- Mientras espera que su mujer venga a recogerlo, José Julio Ramos fuma un cigarrillo y piensa en las desgracias de su patrón: la colada de lava le ha sepultado ya dos casas arriba en la montaña y dos fanegas de cultivo. El drama del volcán se extiende en cadena, sabe que puede que su jornal peligre. “Es lo que toca, seguir en la finca, no queda otra”, explica este palmero de 40 años con cuerpo de derribar los sábados en el terrero de lucha canaria al puntal del equipo rival, como todos los que se dedican a su oficio, tremendamente físico: cargar piñas de plátanos. El hombre está sudoroso, más de lo habitual. Recoger plátanos enfundado en un mono de cabeza a los pies, con mascarilla y gafas eleva el esfuerzo a otro nivel y ni siquiera protege del todo. No hay más que verle la cara, tiznada de ceniza, o la camiseta, hecha jirones y completamente negra.

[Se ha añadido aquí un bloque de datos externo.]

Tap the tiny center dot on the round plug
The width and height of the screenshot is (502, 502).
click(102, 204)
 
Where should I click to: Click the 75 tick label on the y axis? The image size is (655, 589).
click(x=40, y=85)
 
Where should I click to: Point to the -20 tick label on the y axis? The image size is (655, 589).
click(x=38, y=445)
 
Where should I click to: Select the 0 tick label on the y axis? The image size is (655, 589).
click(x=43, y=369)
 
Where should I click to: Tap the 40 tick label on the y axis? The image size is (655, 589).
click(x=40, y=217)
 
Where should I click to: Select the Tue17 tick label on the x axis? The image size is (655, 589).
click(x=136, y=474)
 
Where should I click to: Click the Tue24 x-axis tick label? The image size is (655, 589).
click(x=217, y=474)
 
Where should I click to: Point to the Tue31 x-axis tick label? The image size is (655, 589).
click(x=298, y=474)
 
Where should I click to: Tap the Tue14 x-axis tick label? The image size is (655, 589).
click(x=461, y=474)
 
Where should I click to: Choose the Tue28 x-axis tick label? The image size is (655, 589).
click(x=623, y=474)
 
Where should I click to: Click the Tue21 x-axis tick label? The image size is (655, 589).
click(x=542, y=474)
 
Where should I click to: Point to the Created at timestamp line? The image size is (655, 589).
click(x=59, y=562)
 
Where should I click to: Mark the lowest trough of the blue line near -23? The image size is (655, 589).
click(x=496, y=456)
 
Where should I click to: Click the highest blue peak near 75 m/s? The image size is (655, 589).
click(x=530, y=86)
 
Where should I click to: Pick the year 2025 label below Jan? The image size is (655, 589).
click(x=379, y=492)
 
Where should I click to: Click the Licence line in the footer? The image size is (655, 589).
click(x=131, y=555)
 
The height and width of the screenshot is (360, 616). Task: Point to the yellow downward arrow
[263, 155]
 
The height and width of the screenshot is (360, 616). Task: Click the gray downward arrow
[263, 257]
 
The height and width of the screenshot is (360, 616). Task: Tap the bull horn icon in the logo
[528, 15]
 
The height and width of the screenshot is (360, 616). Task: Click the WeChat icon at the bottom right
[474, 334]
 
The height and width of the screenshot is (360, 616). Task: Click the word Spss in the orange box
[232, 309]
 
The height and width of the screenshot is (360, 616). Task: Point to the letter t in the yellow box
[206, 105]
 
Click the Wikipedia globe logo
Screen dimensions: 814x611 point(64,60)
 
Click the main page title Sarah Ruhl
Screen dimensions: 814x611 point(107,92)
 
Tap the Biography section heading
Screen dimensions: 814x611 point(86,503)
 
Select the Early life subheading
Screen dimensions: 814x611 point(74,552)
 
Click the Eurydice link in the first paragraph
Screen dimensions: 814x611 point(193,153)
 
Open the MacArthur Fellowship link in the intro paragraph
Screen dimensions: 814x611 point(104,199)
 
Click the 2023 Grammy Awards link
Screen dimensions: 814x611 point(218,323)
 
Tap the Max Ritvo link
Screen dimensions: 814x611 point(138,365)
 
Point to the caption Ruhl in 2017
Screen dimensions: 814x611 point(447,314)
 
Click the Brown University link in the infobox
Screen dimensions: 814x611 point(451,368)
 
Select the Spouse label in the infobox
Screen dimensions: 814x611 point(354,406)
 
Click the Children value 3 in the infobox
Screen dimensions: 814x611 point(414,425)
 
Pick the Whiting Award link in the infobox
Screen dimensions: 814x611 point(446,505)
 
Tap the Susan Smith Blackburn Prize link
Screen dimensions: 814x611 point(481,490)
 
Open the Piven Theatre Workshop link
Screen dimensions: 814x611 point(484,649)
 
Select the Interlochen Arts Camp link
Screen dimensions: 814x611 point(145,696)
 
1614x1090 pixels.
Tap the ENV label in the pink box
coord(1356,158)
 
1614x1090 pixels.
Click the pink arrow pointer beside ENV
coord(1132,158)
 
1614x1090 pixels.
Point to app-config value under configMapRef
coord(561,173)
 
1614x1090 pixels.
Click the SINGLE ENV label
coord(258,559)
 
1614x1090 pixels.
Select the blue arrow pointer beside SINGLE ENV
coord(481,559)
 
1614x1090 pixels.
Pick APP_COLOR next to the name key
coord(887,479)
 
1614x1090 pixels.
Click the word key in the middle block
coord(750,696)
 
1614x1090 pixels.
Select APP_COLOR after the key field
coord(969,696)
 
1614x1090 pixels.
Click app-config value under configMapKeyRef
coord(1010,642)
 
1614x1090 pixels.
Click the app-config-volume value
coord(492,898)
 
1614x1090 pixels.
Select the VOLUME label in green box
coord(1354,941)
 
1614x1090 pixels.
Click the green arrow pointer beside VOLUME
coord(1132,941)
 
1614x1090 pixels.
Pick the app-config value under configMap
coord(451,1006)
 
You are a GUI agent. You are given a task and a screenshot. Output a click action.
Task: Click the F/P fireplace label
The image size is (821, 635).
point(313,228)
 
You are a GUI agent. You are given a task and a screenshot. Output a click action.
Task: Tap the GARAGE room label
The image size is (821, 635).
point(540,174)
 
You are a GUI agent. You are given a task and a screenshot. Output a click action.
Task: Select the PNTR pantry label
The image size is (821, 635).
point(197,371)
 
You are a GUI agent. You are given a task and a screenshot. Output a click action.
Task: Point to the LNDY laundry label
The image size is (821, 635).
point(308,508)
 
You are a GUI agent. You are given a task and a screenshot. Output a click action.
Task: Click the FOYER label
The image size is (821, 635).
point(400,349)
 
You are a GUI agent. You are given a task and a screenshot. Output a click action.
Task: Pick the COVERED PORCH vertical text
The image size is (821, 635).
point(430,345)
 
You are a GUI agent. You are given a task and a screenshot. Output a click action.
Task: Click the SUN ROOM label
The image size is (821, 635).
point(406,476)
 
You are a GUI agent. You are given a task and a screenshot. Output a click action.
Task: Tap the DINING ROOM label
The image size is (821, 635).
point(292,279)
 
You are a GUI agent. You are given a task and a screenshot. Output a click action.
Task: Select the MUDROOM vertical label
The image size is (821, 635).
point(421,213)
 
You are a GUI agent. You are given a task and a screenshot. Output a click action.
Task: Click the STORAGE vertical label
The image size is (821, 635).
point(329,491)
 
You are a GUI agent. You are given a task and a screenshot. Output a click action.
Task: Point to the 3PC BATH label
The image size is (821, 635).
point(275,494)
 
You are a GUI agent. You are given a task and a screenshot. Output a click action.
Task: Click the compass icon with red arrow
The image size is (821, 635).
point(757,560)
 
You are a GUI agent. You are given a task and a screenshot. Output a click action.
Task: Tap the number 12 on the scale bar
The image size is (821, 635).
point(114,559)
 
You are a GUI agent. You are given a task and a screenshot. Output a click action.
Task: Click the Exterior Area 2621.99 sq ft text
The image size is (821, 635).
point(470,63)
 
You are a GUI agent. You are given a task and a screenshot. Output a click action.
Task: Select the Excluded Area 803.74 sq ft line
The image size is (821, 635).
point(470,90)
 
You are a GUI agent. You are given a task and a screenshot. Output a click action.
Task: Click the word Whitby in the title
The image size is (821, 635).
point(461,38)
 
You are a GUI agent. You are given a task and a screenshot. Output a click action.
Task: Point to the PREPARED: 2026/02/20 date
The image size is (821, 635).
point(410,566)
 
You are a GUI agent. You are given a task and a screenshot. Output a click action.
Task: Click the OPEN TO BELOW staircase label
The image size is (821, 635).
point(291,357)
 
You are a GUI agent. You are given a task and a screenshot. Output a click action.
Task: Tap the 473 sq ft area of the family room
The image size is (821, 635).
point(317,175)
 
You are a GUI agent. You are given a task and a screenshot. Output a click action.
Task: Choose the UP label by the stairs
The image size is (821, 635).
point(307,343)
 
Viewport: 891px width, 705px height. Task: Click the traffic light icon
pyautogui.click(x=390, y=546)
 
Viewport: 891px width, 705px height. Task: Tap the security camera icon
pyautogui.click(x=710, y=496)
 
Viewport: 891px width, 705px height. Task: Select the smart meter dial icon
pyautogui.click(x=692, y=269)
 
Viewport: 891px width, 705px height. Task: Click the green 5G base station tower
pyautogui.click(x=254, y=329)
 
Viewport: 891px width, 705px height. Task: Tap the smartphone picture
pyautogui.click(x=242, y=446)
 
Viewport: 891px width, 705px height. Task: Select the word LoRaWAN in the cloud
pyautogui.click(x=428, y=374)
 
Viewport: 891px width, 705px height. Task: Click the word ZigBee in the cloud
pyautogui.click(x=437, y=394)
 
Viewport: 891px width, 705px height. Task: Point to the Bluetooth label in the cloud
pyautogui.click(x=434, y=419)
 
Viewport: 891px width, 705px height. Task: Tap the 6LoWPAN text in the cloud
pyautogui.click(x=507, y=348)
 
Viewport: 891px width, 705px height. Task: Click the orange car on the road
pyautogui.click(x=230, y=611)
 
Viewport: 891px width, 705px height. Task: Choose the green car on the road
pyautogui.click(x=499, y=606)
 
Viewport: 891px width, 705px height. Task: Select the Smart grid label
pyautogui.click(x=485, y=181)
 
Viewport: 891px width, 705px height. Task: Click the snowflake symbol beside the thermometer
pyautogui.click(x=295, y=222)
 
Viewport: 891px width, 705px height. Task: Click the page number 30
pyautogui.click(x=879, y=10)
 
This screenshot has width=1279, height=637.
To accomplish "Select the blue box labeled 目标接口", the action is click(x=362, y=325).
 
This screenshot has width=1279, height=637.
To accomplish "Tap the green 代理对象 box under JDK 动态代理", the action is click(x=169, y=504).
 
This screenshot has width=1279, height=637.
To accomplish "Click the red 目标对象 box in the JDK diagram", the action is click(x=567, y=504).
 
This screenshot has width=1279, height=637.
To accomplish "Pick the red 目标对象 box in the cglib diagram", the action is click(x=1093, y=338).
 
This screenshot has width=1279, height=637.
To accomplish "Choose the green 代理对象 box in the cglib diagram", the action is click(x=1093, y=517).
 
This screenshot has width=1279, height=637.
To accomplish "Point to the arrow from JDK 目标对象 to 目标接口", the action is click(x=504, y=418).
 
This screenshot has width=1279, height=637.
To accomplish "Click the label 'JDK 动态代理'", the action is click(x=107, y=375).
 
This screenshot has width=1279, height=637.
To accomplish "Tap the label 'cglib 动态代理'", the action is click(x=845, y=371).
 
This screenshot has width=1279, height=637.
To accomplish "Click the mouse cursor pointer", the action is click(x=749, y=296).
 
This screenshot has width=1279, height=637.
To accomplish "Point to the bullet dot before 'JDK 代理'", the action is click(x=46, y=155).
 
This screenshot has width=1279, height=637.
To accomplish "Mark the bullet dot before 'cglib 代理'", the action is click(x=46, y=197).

“Este es un trabajo duro, pero mucho más ahora, porque todo te cae encima. Tienes que ir con los ojos tapados, también las orejas, que se te llenan de ceniza... La pasas mal”, apunta. Y eso que no han estado cortando plátanos, sino solo “deshijando”, arrancado las nuevas matas, porque la finca “no puedes abandonarla; si no, lo pierdes todo”. “Es jodido, bastante jodido. No es lo mismo que trabajar en una platanera antes. Esperemos que acabe rápido”, relata. ¿Y cómo era antes? En una mañana, se explica, cortaban y sacaban de 300 a 400 piñas (matas de plátano, de 40 o 50 kilos cada una), pero en este momento, “si sacas 100, te puedes dar un golpe en el pecho”.